Optimizing Your Apache Hive Queries
Updated: Aug 17
Apache Hive is a data warehouse which is great for gathering analytics on large datasets (terabytes and petabytes of data) stored in Hadoop's HDFS.
In this series we will discuss features and optimizations that can speed up your performance when using Hive. The first article in this series will talk about partitions, and the map side join feature.
Partitions in Hive allow you to store relatable information together in the same directory. This allows you to search a directory when filtering on the partitioned column rather than the entire dataset.
Lets consider an example:
First we create a table (users) with a partitioned column (city).
CREATE TABLE IF NOT EXISTS users (first_name STRING, age INT) PARTITIONED BY (city STRING) ROW FORMAT DELIMITED FIELDS TERMINATED BY "," LINES TERMINATED BY "\n"
Note that the table is formatted so a CSV (comma separated value) file can be loaded in
Let's create a CSV file (with the name users_ny.csv) containing the first name and age of the users. Note that the users in this file will be from the city of New York
Varun,23 John,25 Dylan,18 Alyssa,28 Suresh,27 Jane,25 David,19 Chris,23
Lets load the CSV file into our users table. Note that we specify the partition column city='NY'
LOAD DATA LOCAL INPATH '/root/users_ny.csv' INTO TABLE users PARTITION(city='NY')
*****
TASK INSTRUCTIONS
• A. According to the Hive article, what is the name of the CSV file that holds the New York users?
• B. Pick up the Hive article after its last line and keep writing it.
None of the items after the Hive article are needed.

(Source data)
*****
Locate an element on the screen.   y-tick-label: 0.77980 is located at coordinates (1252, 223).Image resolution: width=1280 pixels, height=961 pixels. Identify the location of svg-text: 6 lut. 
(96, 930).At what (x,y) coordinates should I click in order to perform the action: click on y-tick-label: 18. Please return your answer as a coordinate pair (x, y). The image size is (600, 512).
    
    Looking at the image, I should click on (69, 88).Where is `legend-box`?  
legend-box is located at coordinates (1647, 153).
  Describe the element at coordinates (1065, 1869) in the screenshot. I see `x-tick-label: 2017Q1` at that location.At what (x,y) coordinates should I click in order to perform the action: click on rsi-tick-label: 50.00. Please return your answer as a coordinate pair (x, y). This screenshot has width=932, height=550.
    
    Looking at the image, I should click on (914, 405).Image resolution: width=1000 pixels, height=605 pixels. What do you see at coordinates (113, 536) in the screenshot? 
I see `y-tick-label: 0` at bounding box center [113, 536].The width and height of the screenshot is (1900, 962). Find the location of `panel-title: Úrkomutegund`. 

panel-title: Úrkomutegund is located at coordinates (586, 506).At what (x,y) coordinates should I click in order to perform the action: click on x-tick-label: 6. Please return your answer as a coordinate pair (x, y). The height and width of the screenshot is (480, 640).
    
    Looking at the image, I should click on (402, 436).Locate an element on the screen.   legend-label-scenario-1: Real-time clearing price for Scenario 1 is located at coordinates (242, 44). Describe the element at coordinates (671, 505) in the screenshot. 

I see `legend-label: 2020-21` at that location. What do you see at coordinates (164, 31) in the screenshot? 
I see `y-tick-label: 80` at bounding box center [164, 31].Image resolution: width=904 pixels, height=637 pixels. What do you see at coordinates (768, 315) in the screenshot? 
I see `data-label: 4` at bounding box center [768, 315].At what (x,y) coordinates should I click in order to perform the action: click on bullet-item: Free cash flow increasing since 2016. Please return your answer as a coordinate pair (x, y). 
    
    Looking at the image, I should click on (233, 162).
*****
RESULTS BY TASK
• A. users_ny.csv

• B.
Lets create another CSV file (with the name users_ca.csv) with first name and age of the users. Note that the users in this file will be from California
Kawhi, 27 Lebron,34 Mary,24 Olivia,28 Emily,33 Ella,55 Noah,25 William,27
Lets load the CSV file into our users table. Note that we specify the partition city='CA'
LOAD DATA LOCAL INPATH '/root/users_ca.csv' INTO TABLE users PARTITION(city='CA')
Now that our data is in the users table let's search the HDFS directory where our table is stored
hdfs dfs -ls /user/hive/warehouse/users
The output of this command is as follows:
Note that we have two separate directories, one for each value of the city column (California and New York). This is because we have partitioned the city column.
Now if we were to query the users table with a filter on the city column Hive will only search a single directory. This greatly improves performance
For example, if we were to query where city=NY Hive will only search the /user/hive/warehouse/users/city=NY directory and not the city=CA dir
Lets understand the performance impact of not partitioning your table
Performance with partitioning
SELECT * FROM users WHERE city='NY'Time taken: 0.768 seconds, Fetched: 8 row(s) SELECT * FROM users WHERE city='CA'Time taken: 0.126 seconds, Fetched: 8 row(s)
Performance without partitioning
SELECT * FROM users WHERE city='NY'Time taken: 23.105 seconds, Fetched: 8 row(s) SELECT * FROM users WHERE city='CA'Time taken: 23.611 seconds, Fetched: 8 row(s)
As you can see it takes Hive about 30 times longer to query the same 8 rows without partitions. The advantages of partitioning are clear, especially when we have billions of rows instead of 8.
Caveats of Over Partitioning
Over partitioning can create too many small files, an environment not suitable for HDFS.
"HDFS was designed for many millions of large files, not billions of small files"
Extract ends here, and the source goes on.